I do both as well. Condar Fluegard probe and Condar Chimgard magnetic on top of the stove.
 
tutu_sue said:
I do both as well. Condar Fluegard probe and Condar Chimgard magnetic on top of the stove.

Sue, on your Jotul, what is the temperature differential between the stovetop and the stovepipe? I only have a stovetop and am curious.

Thanks,
Tom
 
It's depends on the point in the burn cycle. When I fire her up with a fresh load, the flue temp can get as high as 700F before the stove hits 450F and I start turning down the air. When in the combustion stage and I turn the air down to it's final setting, the stove top thermometer is around 500F, the pipe is running around 425 - 450F. In the charcoal stage, the stove top is around 400F and the flue temp is around 400F. However, the temps really depend on what kind of wood you're burning and how much you have in there. I usually burn red oak, like three 5 inch logs at once.
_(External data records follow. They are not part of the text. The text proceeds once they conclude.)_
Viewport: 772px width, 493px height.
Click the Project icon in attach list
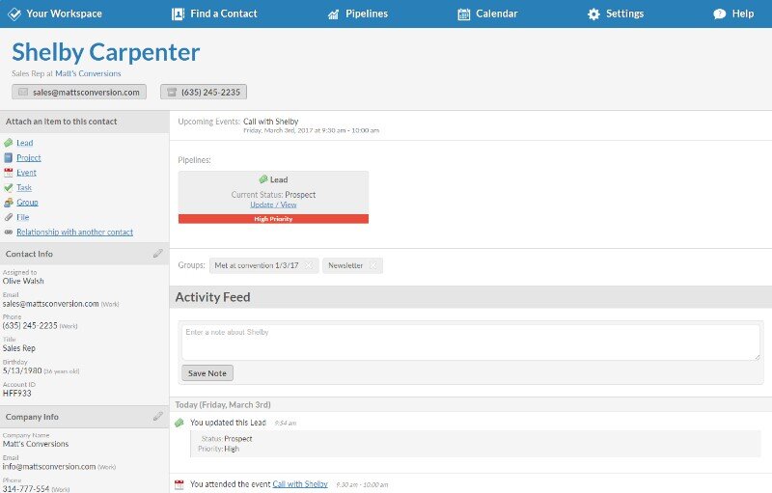click(x=8, y=158)
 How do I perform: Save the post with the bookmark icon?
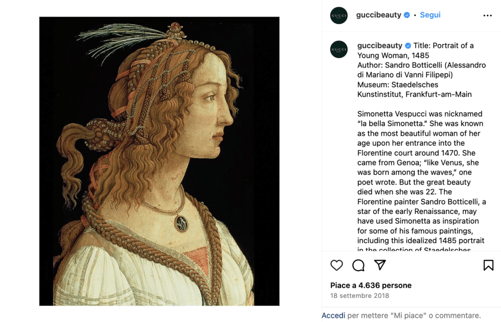(x=488, y=265)
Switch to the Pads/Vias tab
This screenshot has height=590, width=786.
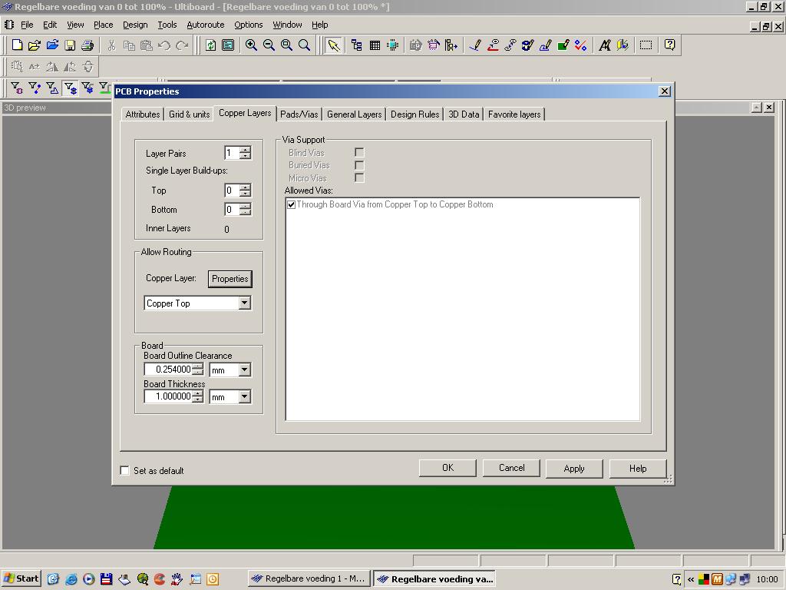coord(299,114)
I'm so happy to have another F3-er on board, so that we can compare notes. :)
 
Vermontster said:
I always thought that the thermometer goes on the pipe, but I have read about stove top temps...
so which do you monitor?

Depends on the stove and setup. Some stoves have places that are ideal for monitoring, such as the griddle top on the VC top loaders. Other stoves, for instance those with convective jackets and / or heavy firebox insulation may not have a good place to monitor on the stove itself. Some pipes are easier to monitor than others. Single wall is easy, all you need is a magnetic stickon thermometer. Double wall is harder, you should use a probe type thermometer. Some setups, like most inserts and some rear exit into chimney setups you can't even see the pipe... So it all depends on the individual situation.
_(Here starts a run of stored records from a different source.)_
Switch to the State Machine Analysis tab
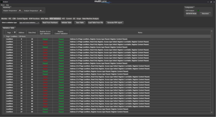216x117 pixels. pyautogui.click(x=90, y=19)
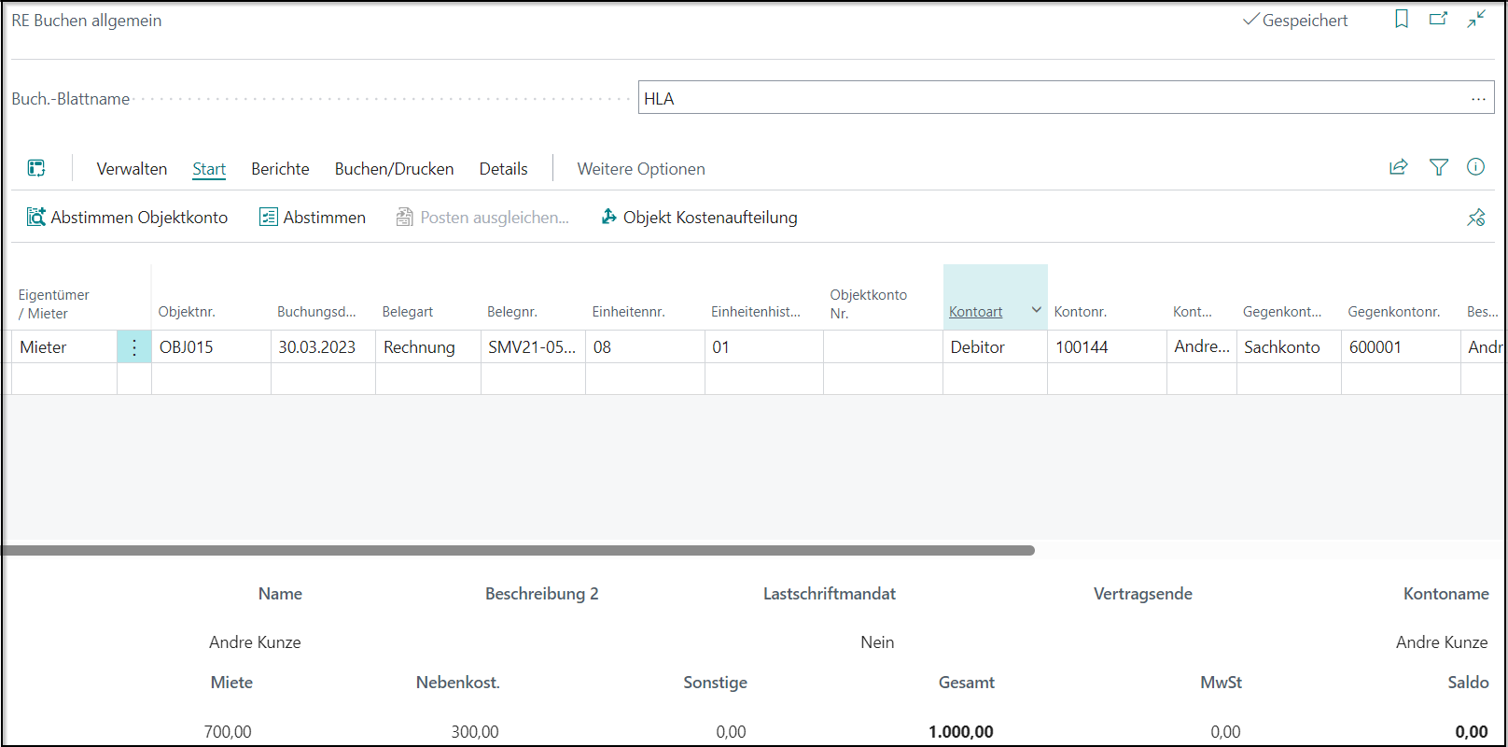Click the share icon in the toolbar
The image size is (1508, 747).
(x=1398, y=168)
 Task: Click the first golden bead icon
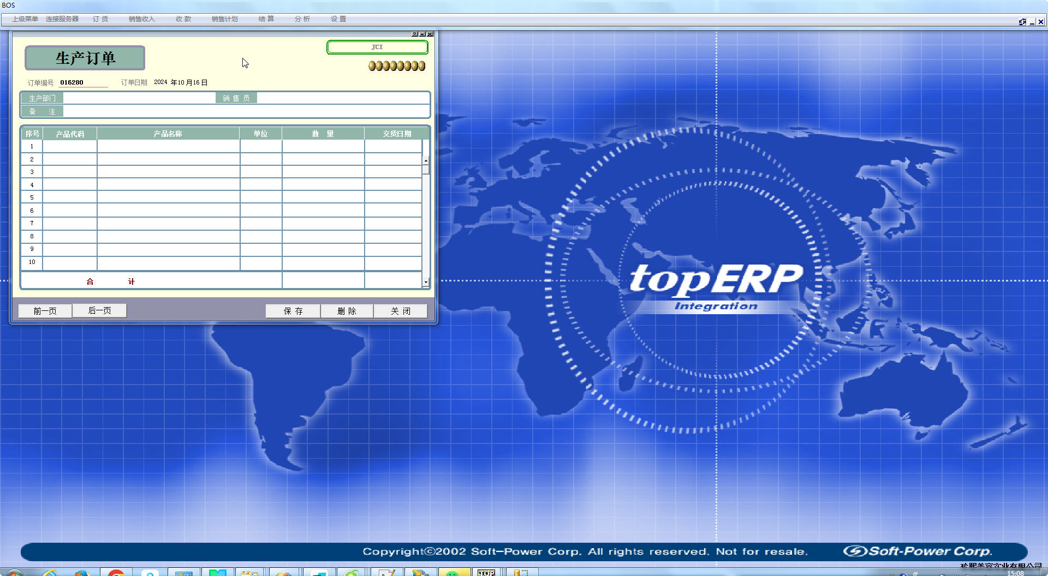coord(372,66)
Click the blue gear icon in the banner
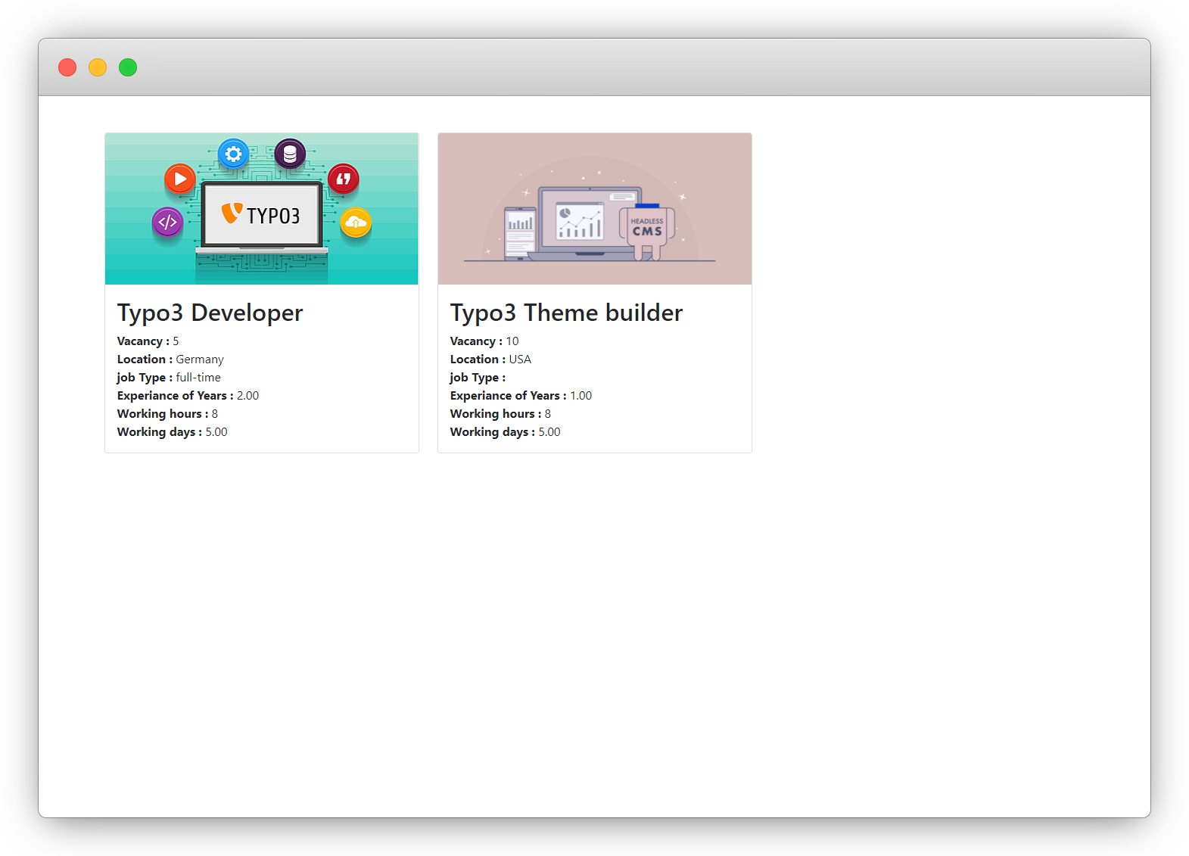Screen dimensions: 1189x856 [x=233, y=154]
THAT you monitor is more important than WHAT you monitor, since the important thing is to know what constitutes "safe" and "unsafe" temps, and what the "best burn" range is, for YOUR setup, as opposed to anyone elses. This can take some figuring out. Start with the manual, some (not enough! :coolmad: ) will suggest the best places to monitor, and give reccomended ranges. Asking on the forums about your particular stove and setup may also get some good advice and the ranges that others use, but most important is to do your own experimenting- stove thermometers aren't always consistent, and everyone's setup is slightly different, so you need to find your own "sweet spot" numbers.

Gooserider
 
I have double wall pipe, so i use the condar probe. The stove is summit classic red and burn all softwood.
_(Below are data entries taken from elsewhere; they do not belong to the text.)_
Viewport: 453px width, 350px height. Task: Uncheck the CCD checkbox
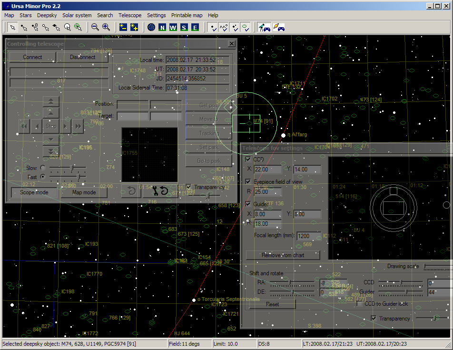click(248, 160)
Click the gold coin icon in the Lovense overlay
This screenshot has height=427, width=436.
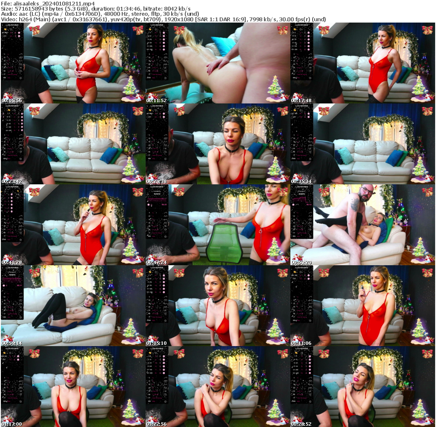point(5,29)
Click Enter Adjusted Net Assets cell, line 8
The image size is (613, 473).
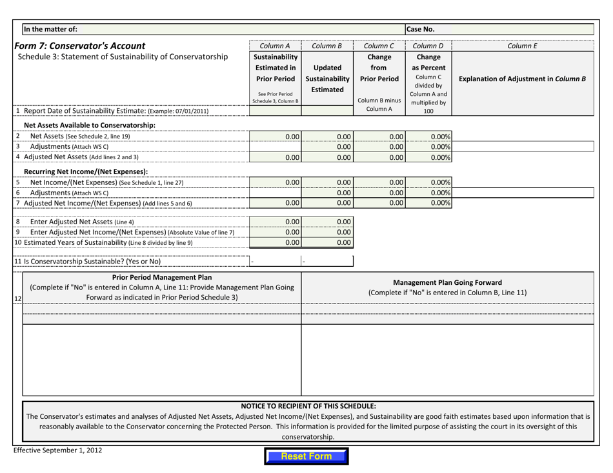tap(276, 222)
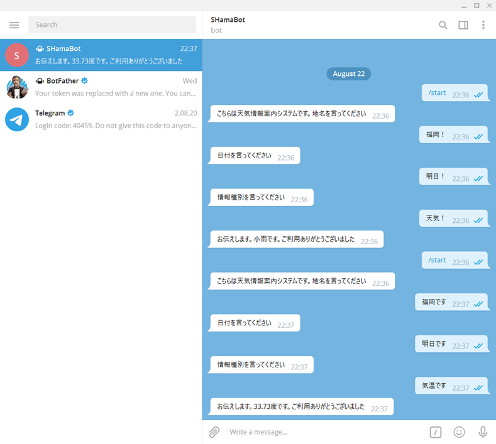Click the first /start command link

tap(437, 93)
It usally burns around 800-1000 f then goes down a bit after its been on for an hour or so.

On start up some times i get it cranked to 1200 before i damper it down
 
Gooserider said:
Vermontster said:
I always thought that the thermometer goes on the pipe, but I have read about stove top temps...
so which do you monitor?

Depends on the stove and setup. Some stoves have places that are ideal for monitoring, such as the griddle top on the VC top loaders. Other stoves, for instance those with convective jackets and / or heavy firebox insulation may not have a good place to monitor on the stove itself. Some pipes are easier to monitor than others. Single wall is easy, all you need is a magnetic stickon thermometer. Double wall is harder, you should use a probe type thermometer. Some setups, like most inserts and some rear exit into chimney setups you can't even see the pipe... So it all depends on the individual situation.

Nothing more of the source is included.